Adolescent Girls Empowerment Programme: Endline Technical ReportAdolescent girls in Zambia face a range of risks and vulnerabilities that challenge their healthy development from girls into young women, and they often lack the social, health, and economic assets that are necessary to mitigate these risks. The issues that confront vulnerable girls — high rates of gender-based violence, unsafe sex that puts girls at risk for unwanted pregnancies and HIV infections, school dropout, lack of economic resources and income-generating options, and lack of agency and participation — are interdependent and have similar causes. The situation is a challenging one for adolescent girls in Zambia. Across a wide range of issues—education, social support, safety, and sexual and reproductive health—girls are at a greater disadvantage compared to their male peers. The vulnerabilities confronting Zambian adolescent girls formed the basis for designing the Adolescent Girls Empowerment Programme
(AGEP), which a) focused on adolescent girls aged 10–19, b) delivered community-based interventions and c) selected participants for the programme with the direct intention of capturing those girls who were the most vulnerable. AGEP was rolled out in 10 sites in four provinces in Zambia, five sites in urban areas, and five sites in rural areas, and aimed to reach 1,000 girls per site, for a total of 10,000 girls in the programme.

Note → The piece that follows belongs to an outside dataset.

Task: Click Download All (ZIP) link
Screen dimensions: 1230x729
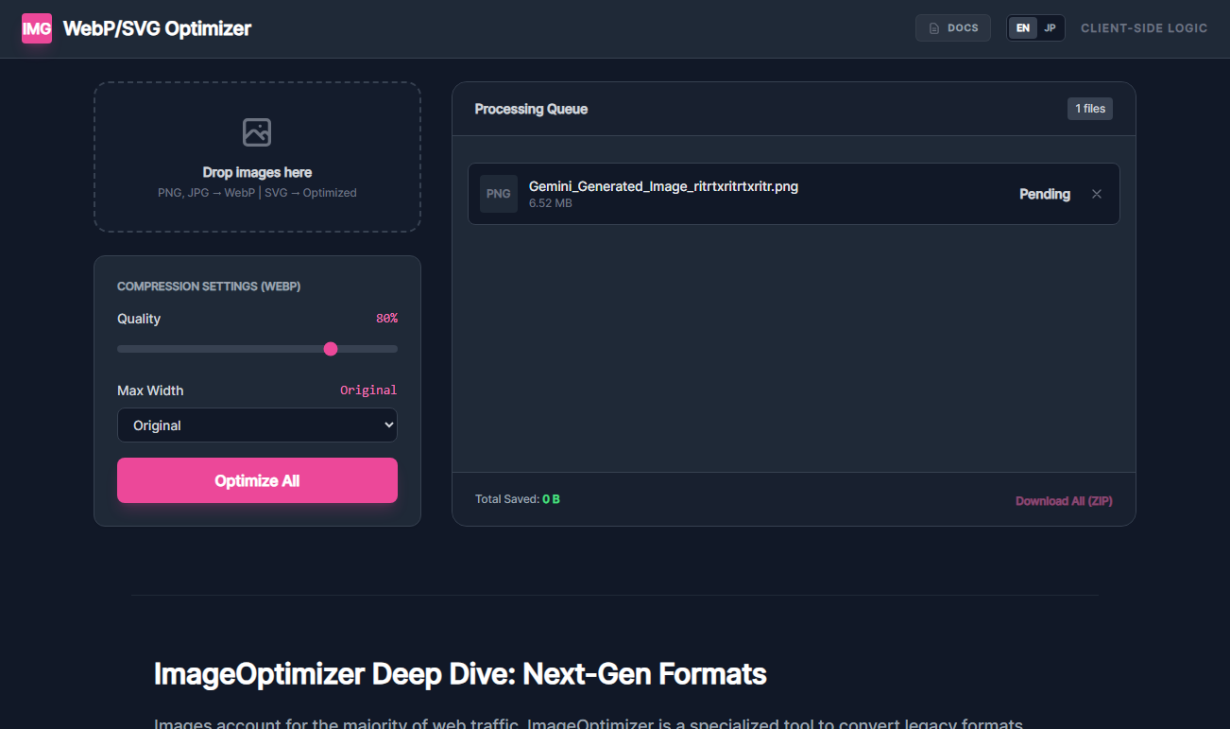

The theory of change behind AGEP posited that adolescent girls are empowered by building their social, health, and economic assets that they can then draw on to reduce vulnerabilities and expand opportunities. In the long term, they will then increase their likelihood of completing school, delaying sexual debut, and reducing risks of early marriages, unintended pregnancies, acquisition of HIV, and other possibly detrimental outcomes.